De heer De Boer (ChristenUnie):

Mevrouw de voorzitter. De staatssecretaris heeft gezegd dat dit wetsvoorstel de vrijheid van onderwijs niet inperkt, zoals ik heb gezegd. Dat geldt ook voor de toevoeging van drie artikelen aan de Wet op het basisonderwijs, maar daardoor wordt de vrijheid van inrichting wel ingeperkt. Dat afgezet tegen de ruimte en het instrumentarium dat de staatssecretaris heeft om de kwaliteit van het niet-bekostigd onderwijs te beoordelen en daaraan consequenties te verbinden, heeft mijn fractie geen behoefte om de toevoegingen door de artikelen 8, 9 en 10 in de wet op te nemen, omdat zij toch een beperking van de vrijheid van inrichting zijn. Zij noemt een klein stukje van artikel 8 en zegt dat zij het hierover niet met de Raad van State eens is, maar wij zijn het op dit punt niet met haar eens.

Staatssecretaris Dijksma:

Voorzitter. Ik spreek mijn dank uit voor de steun van een groot deel van de Kamer voor het wetsvoorstel.

Ik zeg de heer Van de Beeten uiteraard toe mij te zullen verstaan met de minister van Justitie, aangezien die en niet ondergetekende verantwoordelijkheid draagt voor de AWB. Wij zullen ons samen met zijn juristen beraden op de mogelijke consequenties. Ik zal de Kamer daarvan graag schriftelijk op de hoogte stellen.

De heer De Boer en ik zijn het vandaag helaas niet eens. Ik hoop dat wij dat alle volgende keren wel zullen zijn!
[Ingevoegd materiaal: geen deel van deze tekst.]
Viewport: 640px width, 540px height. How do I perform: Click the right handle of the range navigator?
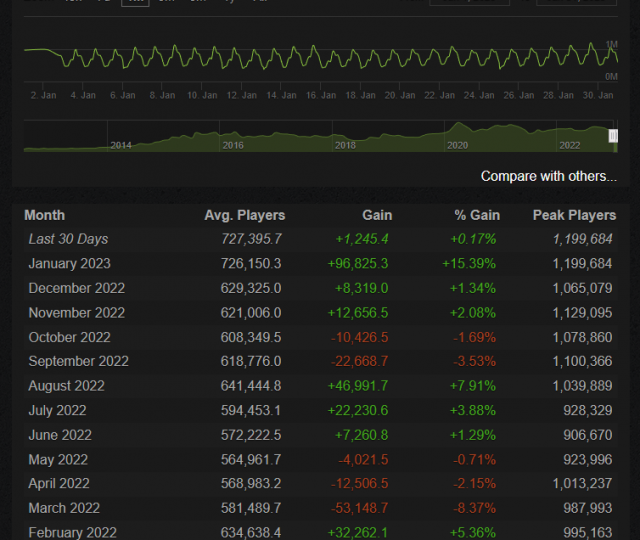613,136
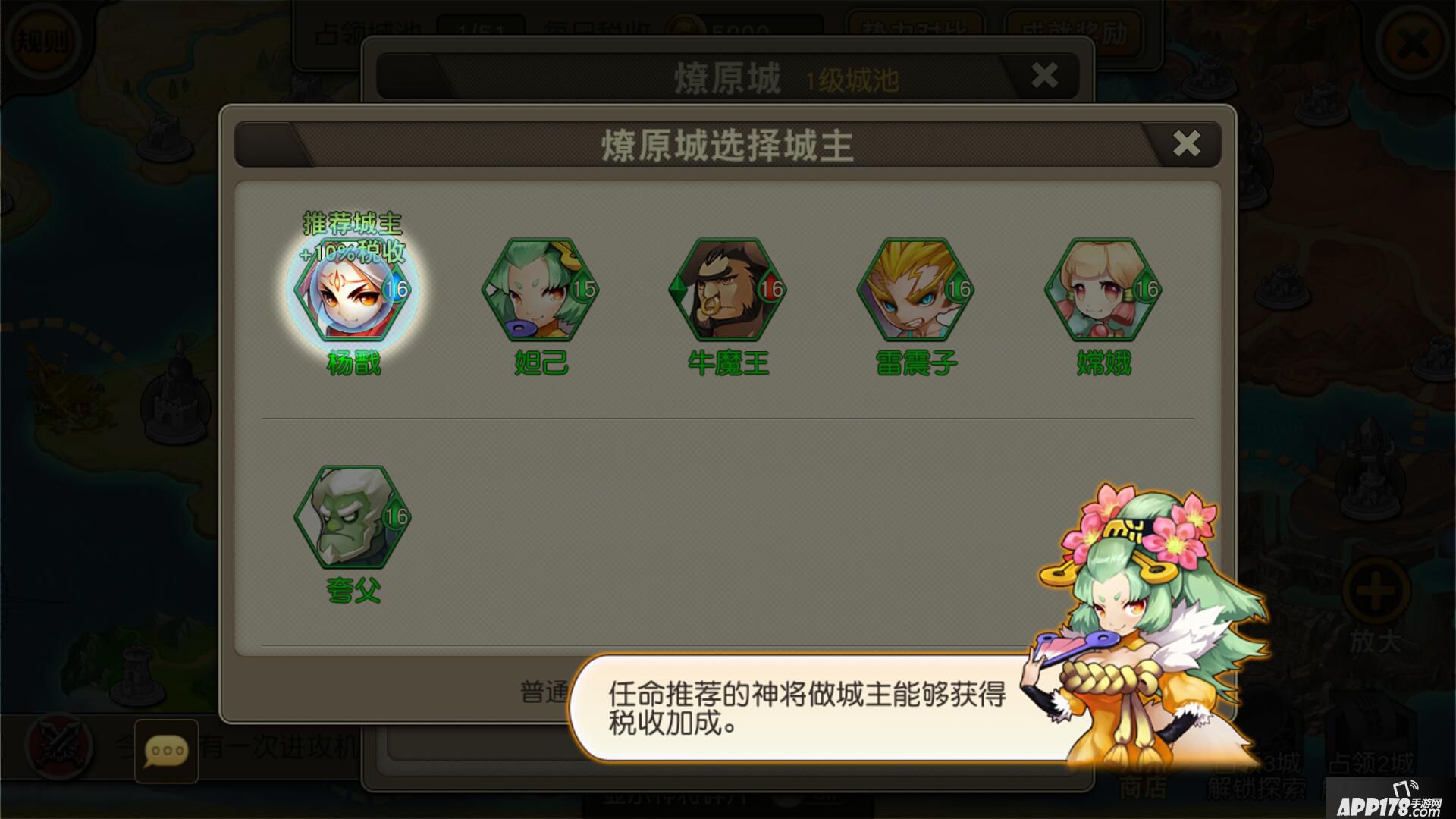
Task: Close the map screen with top-right X
Action: [1411, 42]
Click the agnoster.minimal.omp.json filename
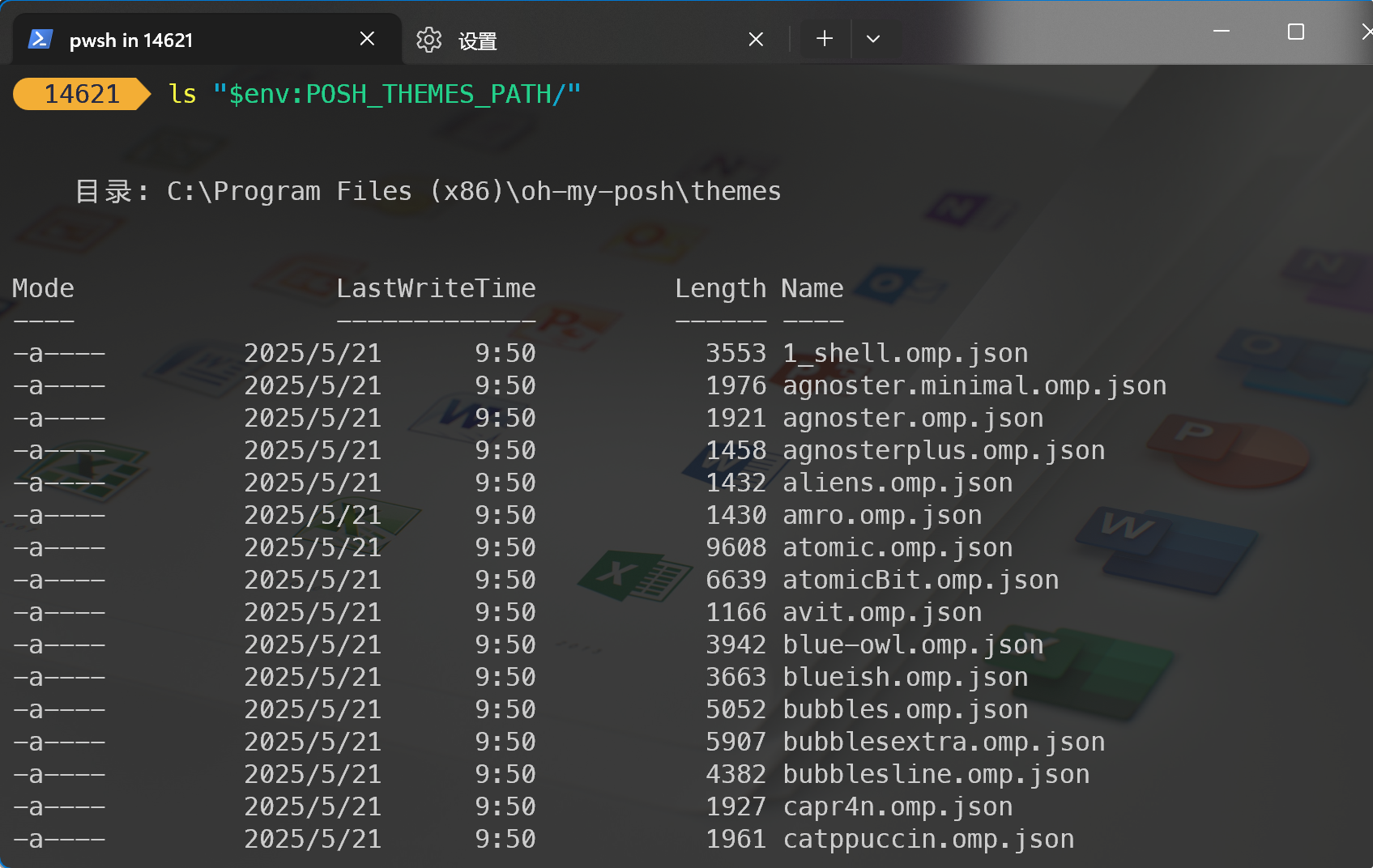1373x868 pixels. tap(974, 385)
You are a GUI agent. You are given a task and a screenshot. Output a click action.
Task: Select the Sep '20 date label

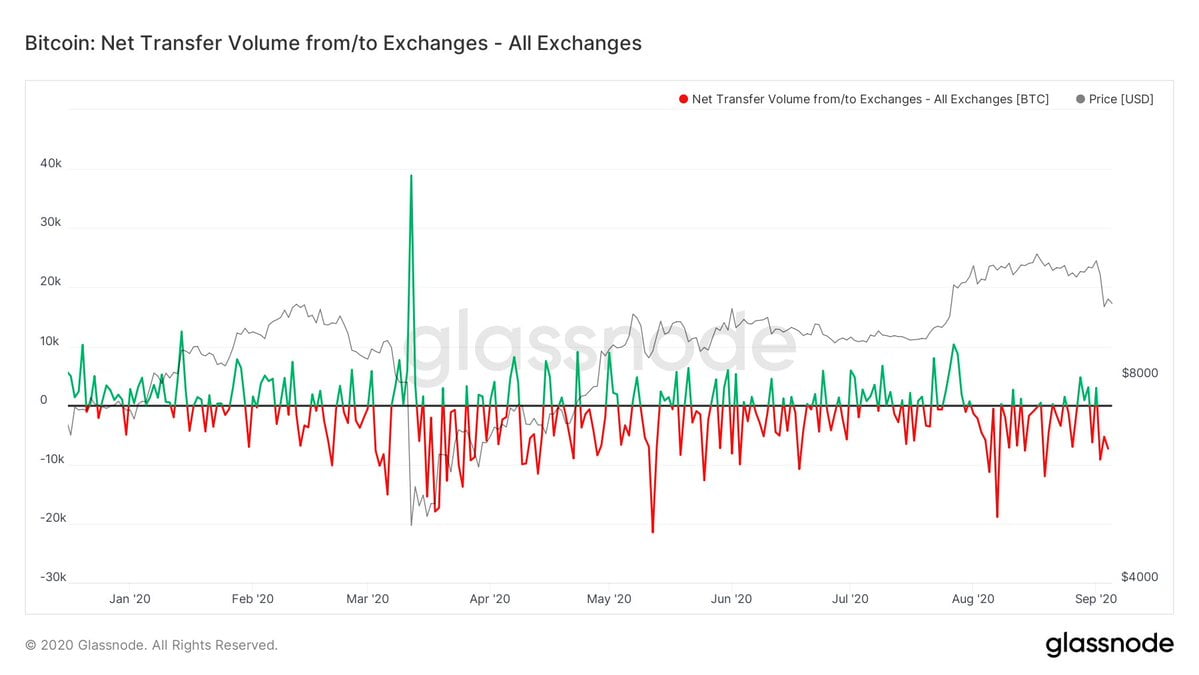(x=1095, y=599)
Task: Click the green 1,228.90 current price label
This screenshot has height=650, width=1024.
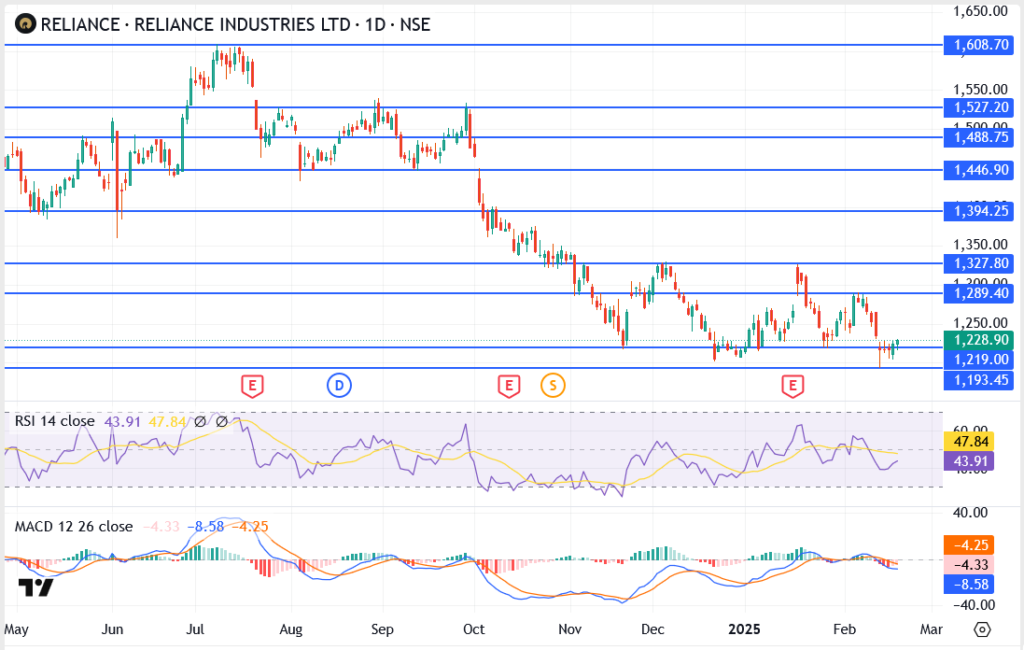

De beraadslaging wordt gesloten.

Het wetsvoorstel wordt zonder stemming aangenomen.

De voorzitter:

De aanwezige leden van de fracties van de ChristenUnie en de SGP wordt conform artikel 121 van het Reglement van Orde aantekening verleend dat zij geacht willen worden, zich niet met het wetsvoorstel te hebben kunnen verenigen.

De stemming over de motie-Linthorst c.s. vindt plaats aan het einde van de vergadering van vandaag.

De vergadering wordt enkele ogenblikken geschorst.